The theme for this year’s International Women’s Day is #BalanceforBetter, fighting for gender balance in the workplace and beyond.

Today, you can help create that balance by allowing a woman to pursue a career in baking. Because YOU chose to get involved, she will be able to find a job she loves … or maybe even become an entrepreneur and start her own bakery!

I’ll never forget my first trip to Thailand to visit with girls trapped in sexual slavery. I was shocked to see women standing up in from of dozens of men with numbers pinned to their clothing. They were literally being sold like animals.

Will you fight for the right of these women to live as the empowered human beings God created them to be?

Sex shouldn’t be for sale, and neither should a girl’s self-worth.

Here in America, I had the freedom to dream of what I wanted to be when I grew up. But in Thailand, so many girls have zero choice. That isn’t fair. But you can make a positive difference.

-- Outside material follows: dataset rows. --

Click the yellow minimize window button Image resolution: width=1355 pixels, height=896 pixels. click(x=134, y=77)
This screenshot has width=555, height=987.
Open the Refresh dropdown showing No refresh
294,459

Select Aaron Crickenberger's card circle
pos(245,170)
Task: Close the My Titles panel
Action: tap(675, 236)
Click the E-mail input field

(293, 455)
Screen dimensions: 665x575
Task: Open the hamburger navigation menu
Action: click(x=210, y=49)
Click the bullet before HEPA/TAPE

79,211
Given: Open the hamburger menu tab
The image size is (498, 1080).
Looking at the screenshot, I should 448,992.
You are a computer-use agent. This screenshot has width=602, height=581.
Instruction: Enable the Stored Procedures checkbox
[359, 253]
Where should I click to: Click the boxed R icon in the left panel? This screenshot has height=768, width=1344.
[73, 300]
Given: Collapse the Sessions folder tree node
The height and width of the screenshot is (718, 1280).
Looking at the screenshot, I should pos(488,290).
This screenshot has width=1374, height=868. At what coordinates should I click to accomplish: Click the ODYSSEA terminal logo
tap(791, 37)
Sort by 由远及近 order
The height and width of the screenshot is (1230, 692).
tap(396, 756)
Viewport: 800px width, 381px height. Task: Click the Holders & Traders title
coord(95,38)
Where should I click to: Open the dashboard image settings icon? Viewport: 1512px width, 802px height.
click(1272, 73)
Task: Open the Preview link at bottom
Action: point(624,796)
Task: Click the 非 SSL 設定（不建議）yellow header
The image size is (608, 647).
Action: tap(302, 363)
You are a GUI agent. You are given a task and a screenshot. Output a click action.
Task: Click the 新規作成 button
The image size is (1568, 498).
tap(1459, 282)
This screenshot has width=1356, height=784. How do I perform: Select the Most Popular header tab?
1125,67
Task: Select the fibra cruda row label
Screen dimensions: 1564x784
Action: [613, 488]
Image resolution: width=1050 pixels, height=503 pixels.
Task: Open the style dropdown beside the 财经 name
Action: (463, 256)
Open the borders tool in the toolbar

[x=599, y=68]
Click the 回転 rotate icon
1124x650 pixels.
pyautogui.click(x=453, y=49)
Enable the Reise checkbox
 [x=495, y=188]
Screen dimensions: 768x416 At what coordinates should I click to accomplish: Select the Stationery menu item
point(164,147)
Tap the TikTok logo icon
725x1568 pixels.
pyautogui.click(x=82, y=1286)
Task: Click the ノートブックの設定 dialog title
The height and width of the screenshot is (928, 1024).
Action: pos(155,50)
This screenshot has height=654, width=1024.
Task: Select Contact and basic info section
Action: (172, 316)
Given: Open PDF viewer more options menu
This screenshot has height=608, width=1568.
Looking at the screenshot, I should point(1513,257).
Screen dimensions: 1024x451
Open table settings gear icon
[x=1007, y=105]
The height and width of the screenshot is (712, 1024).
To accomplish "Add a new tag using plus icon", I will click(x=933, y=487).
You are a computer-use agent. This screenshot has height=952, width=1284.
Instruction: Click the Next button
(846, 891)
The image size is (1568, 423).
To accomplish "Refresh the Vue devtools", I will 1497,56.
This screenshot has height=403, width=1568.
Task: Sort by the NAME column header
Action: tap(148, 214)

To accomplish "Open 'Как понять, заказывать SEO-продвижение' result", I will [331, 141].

For just $10, you can help provide job training. For just $10, you can help empower a girl with education. For just $10, you can help introduce her to freedom, dignity, and her self-esteem. Imagine how many girls could experience freedom if we all gave $10.

Much like baking my grandmother’s special cake, helping provide freedom for one girl takes planning, patience, and a WHOLE lot of love. We can’t make this baking school happen without your help. YOU are the secret ingredient.

So, please give $10 to help create a little more balance in our world this International Women’s Day. On a day that’s all about uniting together, let’s join forces to free our sisters from poverty and sexual slavery.